Given a sequence of n numbers a1, a2, ..., an and a number of d-queries. A d-query is a pair (i, j) (1 ≤ i ≤ j ≤ n). For each d-query (i, j), you have to return the number of distinct elements in the subsequence ai, ai+1, ..., aj.
Input
- Line 1: n (1 ≤ n ≤ 30000).
- Line 2: n numbers a1, a2, ..., an (1 ≤ ai ≤ 106).
- Line 3: q (1 ≤ q ≤ 200000), the number of d-queries.

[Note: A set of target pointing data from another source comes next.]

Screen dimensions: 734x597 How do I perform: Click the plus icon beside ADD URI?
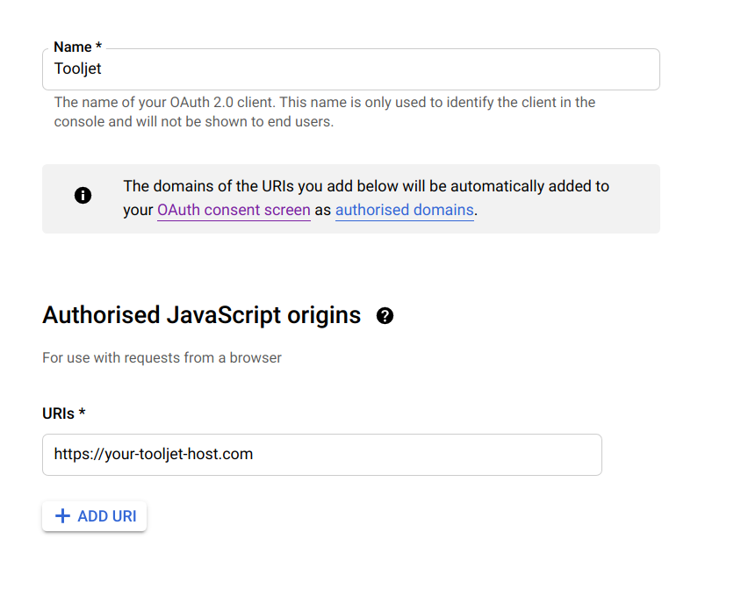62,516
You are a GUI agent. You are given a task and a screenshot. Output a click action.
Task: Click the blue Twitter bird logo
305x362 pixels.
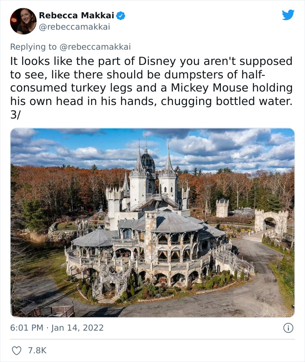tap(288, 14)
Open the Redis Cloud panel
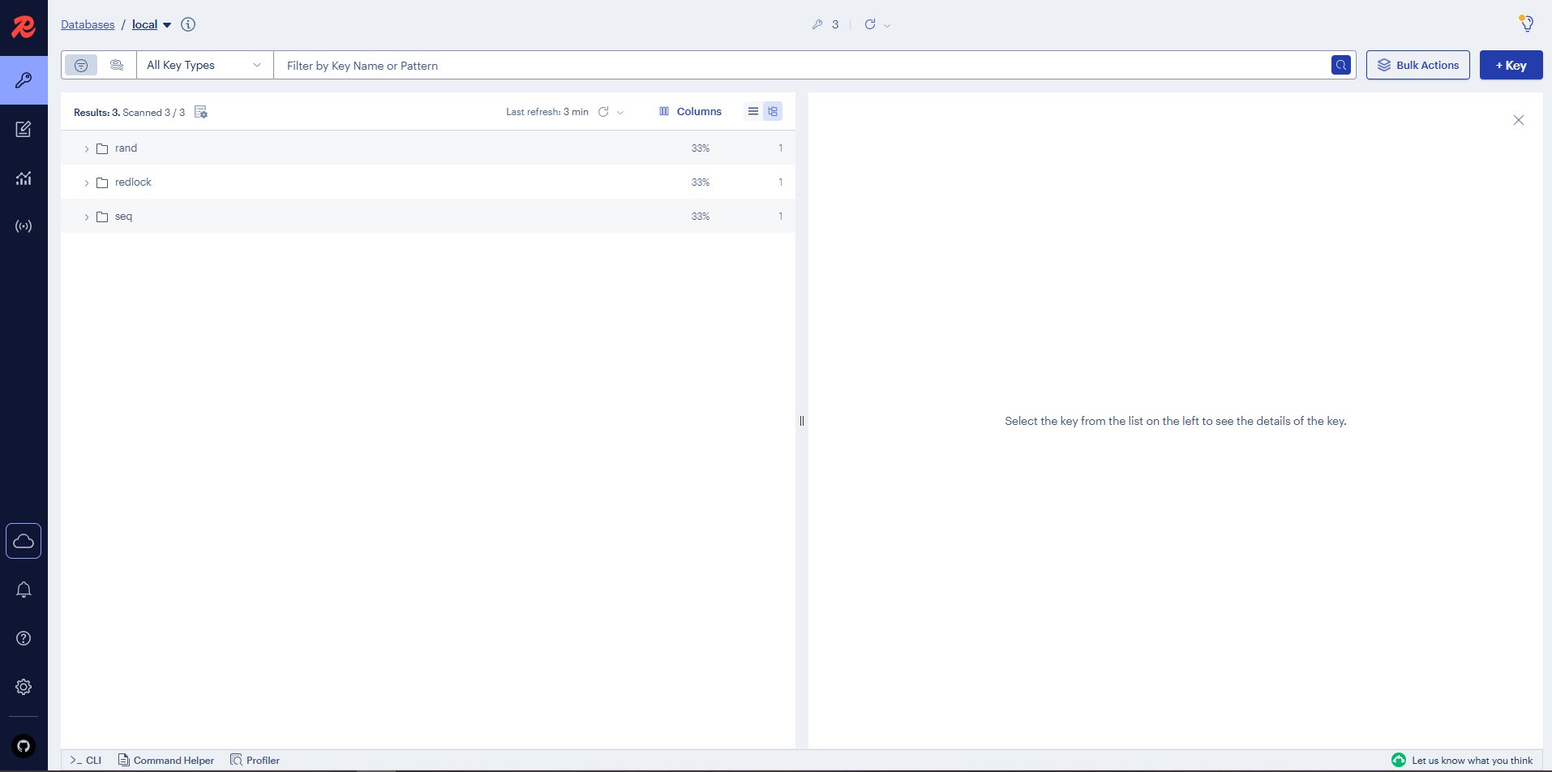1552x772 pixels. [24, 540]
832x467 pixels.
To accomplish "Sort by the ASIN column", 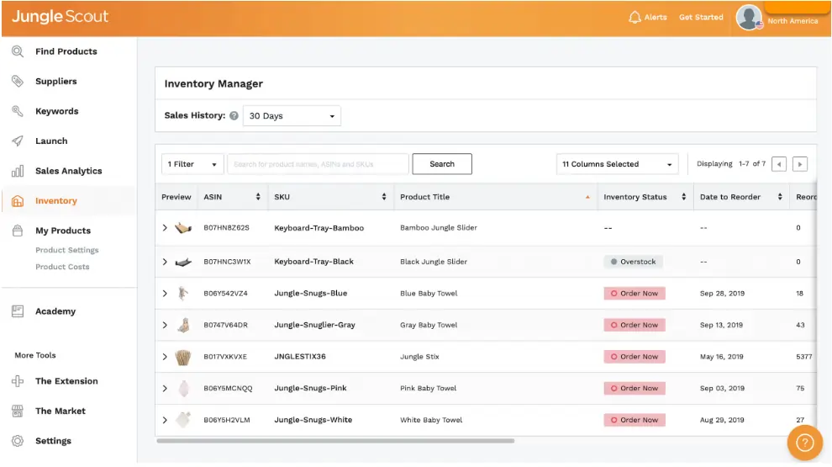I will tap(258, 197).
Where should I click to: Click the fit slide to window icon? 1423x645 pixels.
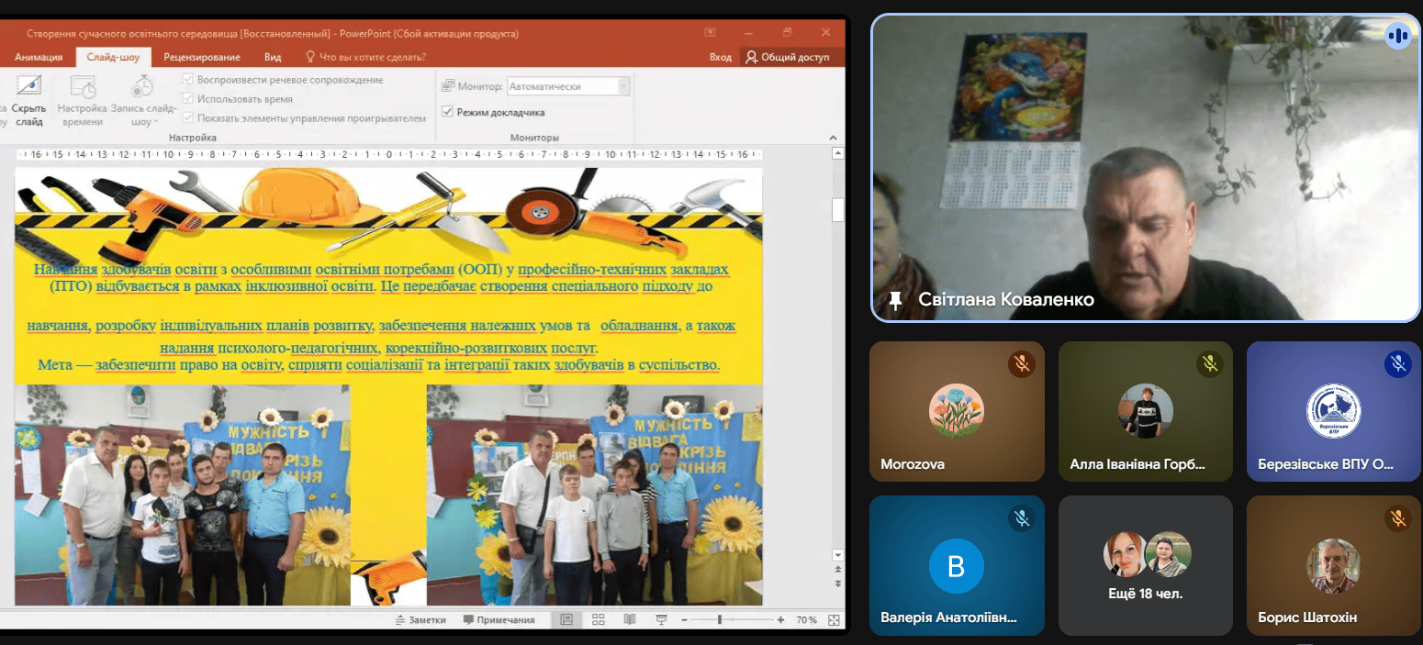[834, 619]
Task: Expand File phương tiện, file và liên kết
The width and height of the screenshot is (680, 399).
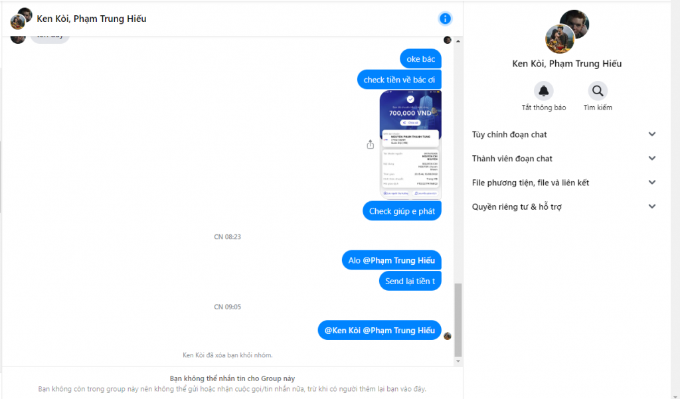Action: (564, 183)
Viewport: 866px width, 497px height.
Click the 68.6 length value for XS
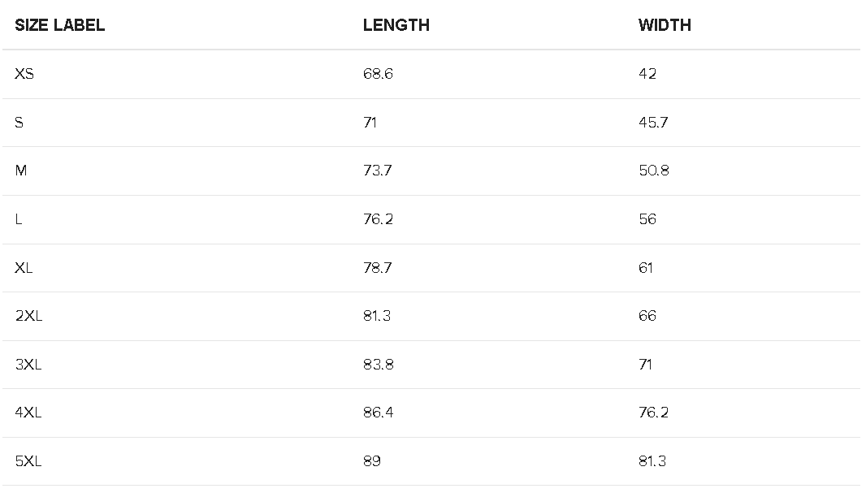[x=378, y=74]
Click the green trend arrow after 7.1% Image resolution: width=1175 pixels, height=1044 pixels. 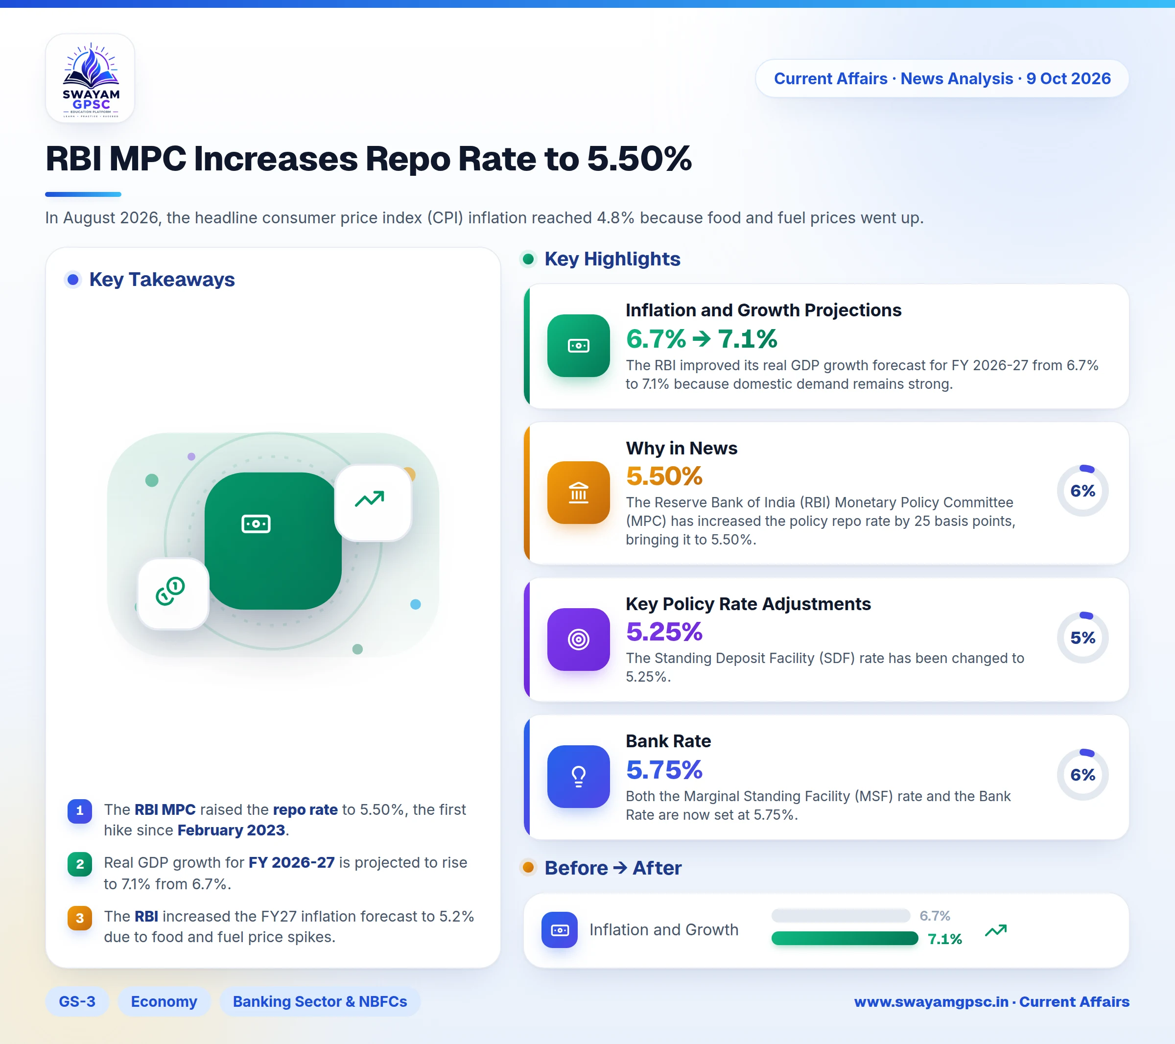tap(996, 930)
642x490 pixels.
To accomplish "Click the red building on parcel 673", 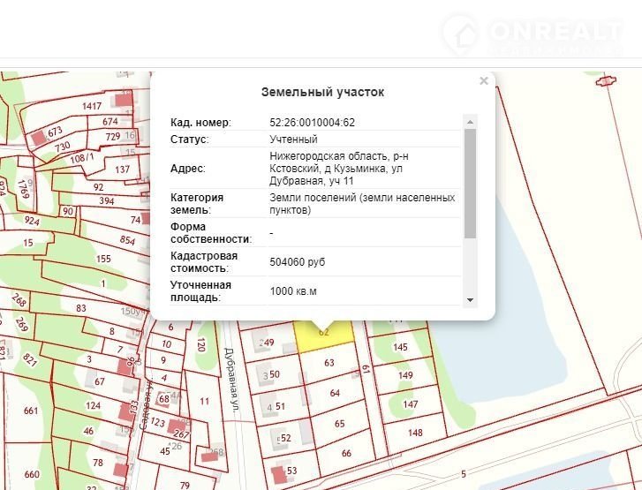I will point(39,138).
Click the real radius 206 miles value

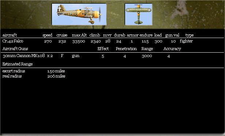(56, 76)
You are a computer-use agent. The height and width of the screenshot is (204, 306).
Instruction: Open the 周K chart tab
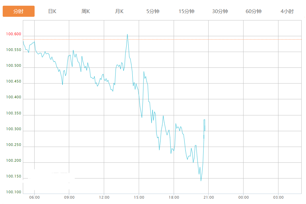(x=86, y=11)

- In the next q lines, each line contains 2 numbers i, j representing a d-query (1 ≤ i ≤ j ≤ n).
Output
- For each d-query (i, j), print the number of distinct elements in the subsequence ai, ai+1, ..., aj in a single line.
Example
Input 5 1 1 2 1 3 3 1 5 2 4 3 5 Output 3 2 3
#include<bits/stdc++.h>
using namespace std;
const int MAX = 2e6 + 7;
int n, sz;
struct node{
int l, r, id;
bool operator < (const node &a) const{
if(l / sz == a.l / sz)
return r < a.r;
return l / sz < a.l / sz;
}
} mo[MAX];
int ans = 0;
int res[MAX];
int cnt[MAX];
int a[MAX];
void add(int pos){
cnt[a[pos]]++;
if(cnt[a[pos]] == 1)
ans++;
}
void del(int pos){
cnt[a[pos]]--;
if(cnt[a[pos]] == 0)
ans--;
}
int main(){
int m;
scanf("%d", &n);
sz = sqrt(n);
for(int i = 0; i < n; i++)
scanf("%d", &a[i]);
scanf("%d", &m);
for(int i = 0; i < m; i++){
scanf("%d%d", &mo[i].l, &mo[i].r);
mo[i].l--;
mo[i].r--;
mo[i].id = i;
}
sort(mo, mo + m);
int p = 0, q = 0;
for(int i = 0; i < m; i++){
int L = mo[i].l;
int R = mo[i].r;
while(p < L){
del(p);
p++;
}
while(p > L){
add(p - 1);
p--;
}
while(q <= R){
add(q);
q++;
}
while(q > R + 1){
del(q - 1);
q--;
}
res[mo[i].id] = ans;
}
for(int i = 0; i < m; i++)
printf("%d\n", res[i]);
return 0;
}